Please swap "GUI agent" for "interface assistant" wherever it occurs in the records below, and give all the lines again with nothing else changed.

● Part of a data file:
* start *

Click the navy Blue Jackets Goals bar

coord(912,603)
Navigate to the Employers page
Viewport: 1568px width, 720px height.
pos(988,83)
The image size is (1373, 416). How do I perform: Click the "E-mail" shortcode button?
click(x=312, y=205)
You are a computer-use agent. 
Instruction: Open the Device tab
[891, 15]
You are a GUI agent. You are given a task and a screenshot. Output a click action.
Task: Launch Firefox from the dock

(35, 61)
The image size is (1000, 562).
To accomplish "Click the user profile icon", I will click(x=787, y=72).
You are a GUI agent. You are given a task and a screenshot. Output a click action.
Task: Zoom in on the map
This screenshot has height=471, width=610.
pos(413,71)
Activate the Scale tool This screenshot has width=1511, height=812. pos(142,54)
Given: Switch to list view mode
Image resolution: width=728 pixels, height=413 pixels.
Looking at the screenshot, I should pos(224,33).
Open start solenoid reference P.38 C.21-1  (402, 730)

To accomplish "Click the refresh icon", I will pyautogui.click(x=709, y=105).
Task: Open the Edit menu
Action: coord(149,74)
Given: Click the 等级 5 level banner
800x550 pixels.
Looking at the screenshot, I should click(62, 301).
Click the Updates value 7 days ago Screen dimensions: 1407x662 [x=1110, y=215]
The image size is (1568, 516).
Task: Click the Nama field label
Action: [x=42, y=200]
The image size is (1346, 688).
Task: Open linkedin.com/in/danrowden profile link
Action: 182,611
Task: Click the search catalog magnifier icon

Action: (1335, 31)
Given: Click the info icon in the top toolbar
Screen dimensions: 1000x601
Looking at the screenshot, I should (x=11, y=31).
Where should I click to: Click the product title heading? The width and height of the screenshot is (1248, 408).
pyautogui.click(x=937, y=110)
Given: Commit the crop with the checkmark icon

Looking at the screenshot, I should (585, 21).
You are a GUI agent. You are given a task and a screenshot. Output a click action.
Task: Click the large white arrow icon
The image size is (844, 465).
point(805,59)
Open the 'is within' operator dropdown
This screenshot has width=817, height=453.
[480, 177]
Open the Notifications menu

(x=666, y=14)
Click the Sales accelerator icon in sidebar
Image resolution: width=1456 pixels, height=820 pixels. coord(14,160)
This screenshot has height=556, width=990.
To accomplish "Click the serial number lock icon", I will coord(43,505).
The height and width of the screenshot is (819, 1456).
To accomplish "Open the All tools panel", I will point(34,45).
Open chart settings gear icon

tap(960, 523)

* end *

● Result below:
Click the navy Blue Jackets Goals bar

coord(912,603)
Navigate to the Employers page
Viewport: 1568px width, 720px height.
pos(988,83)
The image size is (1373, 416). How do I perform: Click the "E-mail" shortcode button?
click(x=312, y=205)
You are a computer-use agent. 
Instruction: Open the Device tab
[891, 15]
You are a interface assistant. You are given a task and a screenshot. Output a click action.
Task: Launch Firefox from the dock

(35, 61)
The image size is (1000, 562).
To accomplish "Click the user profile icon", I will click(x=787, y=72).
You are a interface assistant. You are given a task and a screenshot. Output a click action.
Task: Zoom in on the map
This screenshot has height=471, width=610.
pos(413,71)
Activate the Scale tool This screenshot has width=1511, height=812. pos(142,54)
Given: Switch to list view mode
Image resolution: width=728 pixels, height=413 pixels.
Looking at the screenshot, I should pos(224,33).
Open start solenoid reference P.38 C.21-1  (402, 730)

To accomplish "Click the refresh icon", I will pyautogui.click(x=709, y=105).
Task: Open the Edit menu
Action: coord(149,74)
Given: Click the 等级 5 level banner
800x550 pixels.
Looking at the screenshot, I should click(62, 301).
Click the Updates value 7 days ago Screen dimensions: 1407x662 [x=1110, y=215]
The image size is (1568, 516).
Task: Click the Nama field label
Action: [x=42, y=200]
The image size is (1346, 688).
Task: Open linkedin.com/in/danrowden profile link
Action: 182,611
Task: Click the search catalog magnifier icon

Action: (1335, 31)
Given: Click the info icon in the top toolbar
Screen dimensions: 1000x601
Looking at the screenshot, I should (x=11, y=31).
Where should I click to: Click the product title heading? The width and height of the screenshot is (1248, 408).
pyautogui.click(x=937, y=110)
Given: Commit the crop with the checkmark icon

Looking at the screenshot, I should (585, 21).
You are a interface assistant. You are given a task and a screenshot. Output a click action.
Task: Click the large white arrow icon
The image size is (844, 465).
point(805,59)
Open the 'is within' operator dropdown
This screenshot has width=817, height=453.
[480, 177]
Open the Notifications menu

(x=666, y=14)
Click the Sales accelerator icon in sidebar
Image resolution: width=1456 pixels, height=820 pixels. coord(14,160)
This screenshot has height=556, width=990.
To accomplish "Click the serial number lock icon", I will coord(43,505).
The height and width of the screenshot is (819, 1456).
To accomplish "Open the All tools panel", I will point(34,45).
Open chart settings gear icon

tap(960, 523)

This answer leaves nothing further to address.